Cyclodextrin and its derivatives enhance protein crystallization by grafted on crystallization plates

Protein drugs are attracting increasing attention. Eight of best-selling drugs in worldwide are proteins. Crystallization is an important protein purification method; however, it remains a bottleneck step. Heterogeneous nucleate is an effective method of enhancing protein crystallization. Cyclodextrin has been widely used in pharmaceutics, and our previous study showed that it is an effective heterogeneous nucleate for enhancing protein crystallization, and it may be widely used in purification of protein drugs.
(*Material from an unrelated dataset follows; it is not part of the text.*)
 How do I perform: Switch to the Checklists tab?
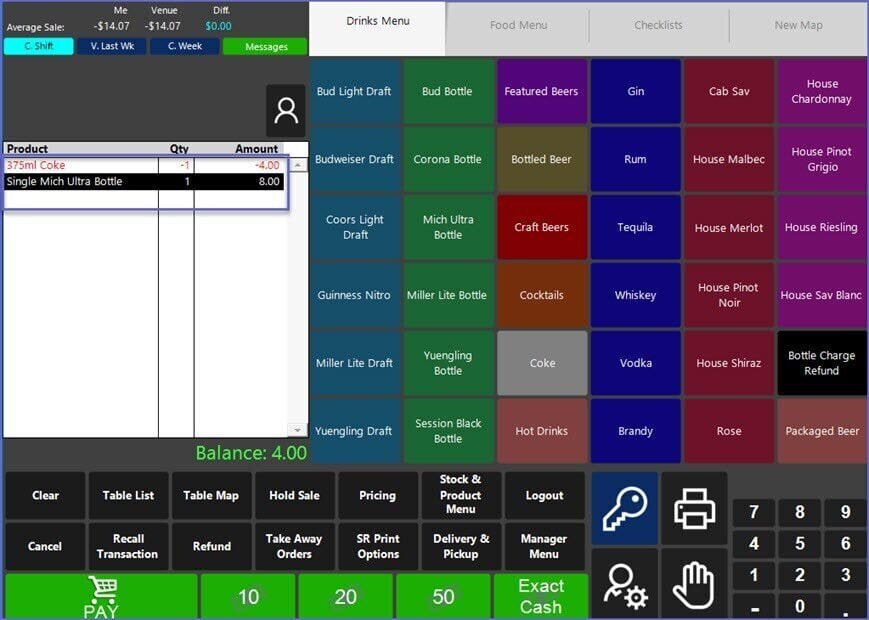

However, cyclodextrin must be added into the crystallization plate wells by hand, which is labor intensive and is not beneficial to automated crystallization screening. We grafted β-cyclodextrin (β-CD) and its derivatives (i.e., p-toluenesulfonyl-β-cyclodextrin [PTCD], mono-(6-(1,6-hexamethylenediamine)-6-deoxy)-β-cyclodextrin [MHCD] and mercapto-β-cyclodextrin [MCD]) on crystallization plates and tested their effects on protein crystallization. Protein crystallization success rate was improved, particularly for the PTCD-grafted group. This is an easy method to facilitate protein crystallization and can be widely applied for automatic crystallization screening.